*Task:*
Reproduce the entire listing below word for word, keeping every line.

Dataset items
** START **

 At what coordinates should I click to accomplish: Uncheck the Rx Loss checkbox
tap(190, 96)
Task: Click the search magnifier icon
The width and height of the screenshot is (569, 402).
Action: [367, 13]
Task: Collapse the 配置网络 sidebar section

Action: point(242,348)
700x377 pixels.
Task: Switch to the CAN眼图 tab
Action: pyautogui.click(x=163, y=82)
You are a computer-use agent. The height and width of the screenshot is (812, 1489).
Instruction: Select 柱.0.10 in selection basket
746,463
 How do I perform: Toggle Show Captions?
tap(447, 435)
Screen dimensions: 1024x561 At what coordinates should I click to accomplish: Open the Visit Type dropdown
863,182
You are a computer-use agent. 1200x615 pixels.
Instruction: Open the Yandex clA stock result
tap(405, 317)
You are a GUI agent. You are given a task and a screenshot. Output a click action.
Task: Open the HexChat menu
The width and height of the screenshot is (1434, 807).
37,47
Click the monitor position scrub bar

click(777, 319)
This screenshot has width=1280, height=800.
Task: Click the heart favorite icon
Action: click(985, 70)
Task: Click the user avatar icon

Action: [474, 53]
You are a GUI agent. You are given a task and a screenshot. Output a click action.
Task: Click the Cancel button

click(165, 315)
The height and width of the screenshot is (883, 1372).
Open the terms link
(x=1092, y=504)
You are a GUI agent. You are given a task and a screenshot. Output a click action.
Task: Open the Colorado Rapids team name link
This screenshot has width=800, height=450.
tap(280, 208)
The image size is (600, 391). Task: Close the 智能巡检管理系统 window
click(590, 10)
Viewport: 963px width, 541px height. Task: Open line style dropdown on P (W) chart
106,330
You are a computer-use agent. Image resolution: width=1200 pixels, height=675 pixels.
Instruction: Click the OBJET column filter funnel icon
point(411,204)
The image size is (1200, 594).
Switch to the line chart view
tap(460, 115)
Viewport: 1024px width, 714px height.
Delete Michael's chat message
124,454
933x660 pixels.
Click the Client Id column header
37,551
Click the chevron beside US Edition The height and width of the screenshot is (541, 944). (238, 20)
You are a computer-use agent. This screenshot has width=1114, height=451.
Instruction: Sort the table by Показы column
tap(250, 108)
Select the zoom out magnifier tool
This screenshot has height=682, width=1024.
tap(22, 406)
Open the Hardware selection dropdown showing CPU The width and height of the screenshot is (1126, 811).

** END **

*Final result:*
 At what coordinates should I click to accomplish: Uncheck the Rx Loss checkbox
tap(190, 96)
Task: Click the search magnifier icon
The width and height of the screenshot is (569, 402).
Action: [367, 13]
Task: Collapse the 配置网络 sidebar section

Action: point(242,348)
700x377 pixels.
Task: Switch to the CAN眼图 tab
Action: pyautogui.click(x=163, y=82)
You are a computer-use agent. The height and width of the screenshot is (812, 1489).
Instruction: Select 柱.0.10 in selection basket
746,463
 How do I perform: Toggle Show Captions?
tap(447, 435)
Screen dimensions: 1024x561 At what coordinates should I click to accomplish: Open the Visit Type dropdown
863,182
You are a computer-use agent. 1200x615 pixels.
Instruction: Open the Yandex clA stock result
tap(405, 317)
You are a GUI agent. You are given a task and a screenshot. Output a click action.
Task: Open the HexChat menu
The width and height of the screenshot is (1434, 807).
37,47
Click the monitor position scrub bar

click(777, 319)
This screenshot has width=1280, height=800.
Task: Click the heart favorite icon
Action: click(985, 70)
Task: Click the user avatar icon

Action: [474, 53]
You are a GUI agent. You are given a task and a screenshot. Output a click action.
Task: Click the Cancel button

click(165, 315)
The height and width of the screenshot is (883, 1372).
Open the terms link
(x=1092, y=504)
You are a GUI agent. You are given a task and a screenshot. Output a click action.
Task: Open the Colorado Rapids team name link
This screenshot has width=800, height=450.
tap(280, 208)
The image size is (600, 391). Task: Close the 智能巡检管理系统 window
click(590, 10)
Viewport: 963px width, 541px height. Task: Open line style dropdown on P (W) chart
106,330
You are a computer-use agent. Image resolution: width=1200 pixels, height=675 pixels.
Instruction: Click the OBJET column filter funnel icon
point(411,204)
The image size is (1200, 594).
Switch to the line chart view
tap(460, 115)
Viewport: 1024px width, 714px height.
Delete Michael's chat message
124,454
933x660 pixels.
Click the Client Id column header
37,551
Click the chevron beside US Edition The height and width of the screenshot is (541, 944). (238, 20)
You are a computer-use agent. This screenshot has width=1114, height=451.
Instruction: Sort the table by Показы column
tap(250, 108)
Select the zoom out magnifier tool
This screenshot has height=682, width=1024.
tap(22, 406)
Open the Hardware selection dropdown showing CPU The width and height of the screenshot is (1126, 811).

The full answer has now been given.